Burden of illness refers to either the prevalence of disease or its impact on people’s lives. If a disease is very rare, or if it is inconsequential, screening for it may not be a worthwhile exercise. Studies on burden of illness should be done in the community-at-large because studies based in hospitals or clinics tend to include patients with severe illness and tend to exaggerate the true prevalence of the condition.
- Accuracy of the screening test for the asymptomatic condition must have been evaluated in validation studies done in the community.
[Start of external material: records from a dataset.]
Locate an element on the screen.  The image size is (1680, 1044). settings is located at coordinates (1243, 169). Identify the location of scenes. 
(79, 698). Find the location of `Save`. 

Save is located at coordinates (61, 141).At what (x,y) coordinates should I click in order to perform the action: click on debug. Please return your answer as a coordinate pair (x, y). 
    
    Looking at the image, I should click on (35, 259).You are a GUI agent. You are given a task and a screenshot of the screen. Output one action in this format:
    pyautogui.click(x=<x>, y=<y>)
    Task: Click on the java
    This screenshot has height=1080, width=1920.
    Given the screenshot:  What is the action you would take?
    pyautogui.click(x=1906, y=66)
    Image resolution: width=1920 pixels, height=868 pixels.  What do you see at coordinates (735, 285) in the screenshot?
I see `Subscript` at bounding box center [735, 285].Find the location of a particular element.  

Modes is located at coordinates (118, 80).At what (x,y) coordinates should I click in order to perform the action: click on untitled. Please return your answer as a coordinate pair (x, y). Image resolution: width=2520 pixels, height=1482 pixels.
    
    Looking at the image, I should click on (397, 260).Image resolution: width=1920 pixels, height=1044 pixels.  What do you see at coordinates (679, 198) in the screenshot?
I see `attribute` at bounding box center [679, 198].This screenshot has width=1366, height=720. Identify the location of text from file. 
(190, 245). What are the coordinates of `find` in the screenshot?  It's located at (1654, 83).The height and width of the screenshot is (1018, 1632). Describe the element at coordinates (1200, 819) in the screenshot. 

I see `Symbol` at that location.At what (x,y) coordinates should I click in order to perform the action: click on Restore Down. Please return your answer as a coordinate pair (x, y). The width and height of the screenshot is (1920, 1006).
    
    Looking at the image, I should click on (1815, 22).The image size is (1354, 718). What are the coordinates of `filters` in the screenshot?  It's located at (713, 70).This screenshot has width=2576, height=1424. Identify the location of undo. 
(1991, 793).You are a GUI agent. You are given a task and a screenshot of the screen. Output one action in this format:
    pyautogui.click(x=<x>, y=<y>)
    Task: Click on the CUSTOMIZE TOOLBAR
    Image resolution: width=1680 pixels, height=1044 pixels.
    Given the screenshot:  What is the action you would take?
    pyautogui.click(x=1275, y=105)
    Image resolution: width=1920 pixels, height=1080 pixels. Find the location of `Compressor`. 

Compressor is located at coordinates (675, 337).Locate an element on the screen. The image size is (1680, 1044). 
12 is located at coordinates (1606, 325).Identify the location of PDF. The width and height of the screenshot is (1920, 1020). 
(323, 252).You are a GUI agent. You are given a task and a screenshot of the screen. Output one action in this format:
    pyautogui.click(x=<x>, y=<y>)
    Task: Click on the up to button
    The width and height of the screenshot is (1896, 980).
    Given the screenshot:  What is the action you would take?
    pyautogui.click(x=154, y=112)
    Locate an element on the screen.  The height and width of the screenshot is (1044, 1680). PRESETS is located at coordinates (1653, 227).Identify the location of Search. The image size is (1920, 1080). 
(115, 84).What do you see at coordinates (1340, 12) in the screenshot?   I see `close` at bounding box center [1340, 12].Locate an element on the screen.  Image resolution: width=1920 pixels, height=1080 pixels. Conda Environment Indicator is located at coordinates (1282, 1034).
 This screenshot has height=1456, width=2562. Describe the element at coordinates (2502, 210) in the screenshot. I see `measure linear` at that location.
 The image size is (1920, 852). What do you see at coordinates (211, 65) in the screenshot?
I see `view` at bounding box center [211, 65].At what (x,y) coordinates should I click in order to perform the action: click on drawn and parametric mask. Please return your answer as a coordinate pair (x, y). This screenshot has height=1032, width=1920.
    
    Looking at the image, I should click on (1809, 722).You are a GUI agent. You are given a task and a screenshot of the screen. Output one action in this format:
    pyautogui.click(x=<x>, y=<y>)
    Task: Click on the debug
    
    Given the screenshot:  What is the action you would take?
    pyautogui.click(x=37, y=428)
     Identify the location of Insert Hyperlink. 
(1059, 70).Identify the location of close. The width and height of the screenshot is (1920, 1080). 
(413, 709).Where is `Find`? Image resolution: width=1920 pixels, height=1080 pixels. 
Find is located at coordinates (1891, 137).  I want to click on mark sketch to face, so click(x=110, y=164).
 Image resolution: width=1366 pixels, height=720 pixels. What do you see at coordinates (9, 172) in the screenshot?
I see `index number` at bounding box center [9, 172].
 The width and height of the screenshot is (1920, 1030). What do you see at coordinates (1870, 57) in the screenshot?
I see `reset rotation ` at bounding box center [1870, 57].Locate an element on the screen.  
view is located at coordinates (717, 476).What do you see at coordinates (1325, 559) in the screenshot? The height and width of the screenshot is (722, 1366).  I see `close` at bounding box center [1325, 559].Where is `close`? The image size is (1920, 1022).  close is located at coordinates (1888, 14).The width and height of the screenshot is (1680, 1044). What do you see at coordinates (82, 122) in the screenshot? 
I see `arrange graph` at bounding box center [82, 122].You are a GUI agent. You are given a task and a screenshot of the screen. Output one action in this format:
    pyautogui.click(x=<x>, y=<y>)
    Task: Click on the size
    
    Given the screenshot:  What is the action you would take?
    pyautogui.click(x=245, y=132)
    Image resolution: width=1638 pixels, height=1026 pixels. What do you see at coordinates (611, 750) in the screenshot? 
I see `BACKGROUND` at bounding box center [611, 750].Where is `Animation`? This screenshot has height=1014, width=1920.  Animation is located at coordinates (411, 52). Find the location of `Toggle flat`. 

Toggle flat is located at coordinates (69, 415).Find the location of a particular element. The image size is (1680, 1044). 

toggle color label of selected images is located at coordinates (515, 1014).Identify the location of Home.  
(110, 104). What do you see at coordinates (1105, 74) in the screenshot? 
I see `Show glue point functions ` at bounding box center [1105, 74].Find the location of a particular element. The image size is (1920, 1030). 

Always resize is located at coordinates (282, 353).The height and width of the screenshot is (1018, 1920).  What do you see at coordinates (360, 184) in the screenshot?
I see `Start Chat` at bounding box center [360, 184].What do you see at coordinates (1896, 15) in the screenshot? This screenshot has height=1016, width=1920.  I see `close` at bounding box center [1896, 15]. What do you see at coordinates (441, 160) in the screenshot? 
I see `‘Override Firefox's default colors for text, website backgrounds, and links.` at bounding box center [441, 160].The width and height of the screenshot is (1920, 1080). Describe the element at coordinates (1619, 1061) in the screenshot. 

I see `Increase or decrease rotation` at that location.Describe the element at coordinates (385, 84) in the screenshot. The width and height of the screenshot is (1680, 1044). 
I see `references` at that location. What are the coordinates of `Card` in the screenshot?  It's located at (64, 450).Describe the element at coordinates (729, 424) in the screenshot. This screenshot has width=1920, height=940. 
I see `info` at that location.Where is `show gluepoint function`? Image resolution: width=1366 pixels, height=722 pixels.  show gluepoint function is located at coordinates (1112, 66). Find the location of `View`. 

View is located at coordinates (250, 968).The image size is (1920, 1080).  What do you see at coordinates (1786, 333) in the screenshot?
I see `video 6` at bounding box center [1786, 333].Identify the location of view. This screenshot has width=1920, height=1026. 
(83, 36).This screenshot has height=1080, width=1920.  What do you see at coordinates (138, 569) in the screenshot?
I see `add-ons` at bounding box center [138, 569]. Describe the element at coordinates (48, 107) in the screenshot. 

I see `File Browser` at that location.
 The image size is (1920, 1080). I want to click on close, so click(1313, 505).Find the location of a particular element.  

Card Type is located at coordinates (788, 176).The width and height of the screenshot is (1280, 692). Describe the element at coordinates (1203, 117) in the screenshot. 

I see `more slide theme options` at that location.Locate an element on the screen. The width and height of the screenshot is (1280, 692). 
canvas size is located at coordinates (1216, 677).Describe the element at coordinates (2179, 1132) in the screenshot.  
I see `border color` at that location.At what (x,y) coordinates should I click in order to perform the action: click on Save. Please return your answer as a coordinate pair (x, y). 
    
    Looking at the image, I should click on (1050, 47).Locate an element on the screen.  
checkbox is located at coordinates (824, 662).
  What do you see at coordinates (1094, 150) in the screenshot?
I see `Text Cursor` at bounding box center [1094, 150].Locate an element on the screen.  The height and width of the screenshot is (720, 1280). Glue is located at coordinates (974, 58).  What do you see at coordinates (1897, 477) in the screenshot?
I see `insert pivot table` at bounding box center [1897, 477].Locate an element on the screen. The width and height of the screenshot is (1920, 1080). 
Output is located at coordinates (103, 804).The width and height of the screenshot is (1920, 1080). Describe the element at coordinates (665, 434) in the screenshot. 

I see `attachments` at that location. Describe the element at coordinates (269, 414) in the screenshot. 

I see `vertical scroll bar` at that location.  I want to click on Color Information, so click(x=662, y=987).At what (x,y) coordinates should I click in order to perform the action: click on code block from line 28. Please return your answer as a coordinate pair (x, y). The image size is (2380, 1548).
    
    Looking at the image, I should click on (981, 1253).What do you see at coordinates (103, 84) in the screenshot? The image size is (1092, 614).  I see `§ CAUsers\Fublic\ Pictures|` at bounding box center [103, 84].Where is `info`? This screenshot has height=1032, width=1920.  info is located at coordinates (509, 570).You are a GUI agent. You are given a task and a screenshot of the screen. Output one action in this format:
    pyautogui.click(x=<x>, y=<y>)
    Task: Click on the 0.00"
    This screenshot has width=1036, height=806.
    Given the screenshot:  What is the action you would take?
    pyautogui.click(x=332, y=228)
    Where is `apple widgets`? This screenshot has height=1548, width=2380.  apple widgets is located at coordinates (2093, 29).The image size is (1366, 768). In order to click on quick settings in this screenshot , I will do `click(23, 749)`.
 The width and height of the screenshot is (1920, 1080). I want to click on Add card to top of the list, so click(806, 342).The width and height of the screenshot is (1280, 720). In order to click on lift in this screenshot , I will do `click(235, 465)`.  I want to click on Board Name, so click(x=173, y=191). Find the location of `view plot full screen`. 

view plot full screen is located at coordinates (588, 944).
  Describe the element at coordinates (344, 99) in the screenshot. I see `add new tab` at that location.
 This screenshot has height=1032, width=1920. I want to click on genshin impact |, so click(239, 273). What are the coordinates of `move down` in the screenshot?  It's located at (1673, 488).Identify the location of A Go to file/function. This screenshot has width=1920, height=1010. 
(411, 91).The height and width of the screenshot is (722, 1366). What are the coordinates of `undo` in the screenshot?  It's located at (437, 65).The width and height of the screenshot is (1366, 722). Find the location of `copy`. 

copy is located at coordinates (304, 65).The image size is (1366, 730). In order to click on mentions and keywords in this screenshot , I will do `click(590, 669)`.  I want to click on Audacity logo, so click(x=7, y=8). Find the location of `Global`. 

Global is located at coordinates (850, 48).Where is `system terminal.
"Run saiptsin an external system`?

All tests have types of error rates that should be minimized before they can be accepted as screening tests. A false positive error refers to a positive test result in a patient who does not really have disease, while a false negative error refers to a negative test result in a patient who actually has the disease. The hazards of false negative tests are easy to understand – patients will miss the chance for an early cure or treatment. The hazards of false positive tests, on the other hand, are more difficult to appreciate. As pointed out earlier, telling patient they have an illness (when they actually don’t) can have physical and psychological effects that are far more severe than the disease itself Furthermore, false positive tests often lead to a battery of expensive and unnecessary follow-up procedures.
Studies on the accuracy of screening tests should be done in the community-at-large because studies based in hospitals and clinics may tend to exaggerate accuracy. This is because hospitalized patients tent to have more advance illness which are, therefore, easier to detect.
- Cost effectiveness of the screening test, as well as treatment for the disease, should have been evaluated locally in properly conducted economic analyses.
Because effective screening tests must be performed on almost every healthy person, cost becomes a major concern. If economic resources were unlimited, then people could have any test done. Unfortunately, resource constraints exist in all countries – with no exception – and are felt at different levels. At the public level, money spent on screening could draw resources away from other health concerns such as treatment for tuberculosis and diarrhea. At the household level, money spent by a household on screening could divert precious resources from food, shelter and education. Because of this, for a screening test to acceptable, its cost (plus subsequent treatment for the disease detected) should be commensurate to the disease or complication that it is being prevented. Studies that evaluate costs, risks and benefits of treatment are called economic analyzes. Such studied need to be done locally because the costs of health interventions vary widely from country to country. Thus, findings of an economic analysis done in the United States should never be assumed to hold true in the Philippines or any other country, regardless of how thoroughly it was done.
Using these standard criteria, many Western countries have developed practice guidelines for periodic health examinations. The U.S. Preventive Services Task Force, for example, conducted an extensive evaluation of more than 200 tests that could potentially be performed for early disease detection among Americans.
The Canadian Task Force on Periodic Health Examination likewise formulated a health screening pan considered optimal for Canadians. As can be gleaned from these criteria, however, tests applicable in one country may not do well in another because of differences in disease prevalence, and differences in the price and availability of tests and treatments. Thus, it has become necessary to formulate recommendations on health screening for Filipinos, using the same stringent standards used by our colleagues in developed countries.
The decision to recommend or not to recommend a test should consider the interplay of the four factors above, rather than a single one. Nevertheless, few screening tests will satisfy all four criteria. To make the basis for the recommendations explicit, each recommendation in this book was graded according to the following scale:
Level 1 – recommendation satisfies all the above criteria.
Level 2 – recommendation satisfies #1 but not all of #2, #3, and #4.
Level 3 – recommendation satisfies #2, #3, and #4 but not #1.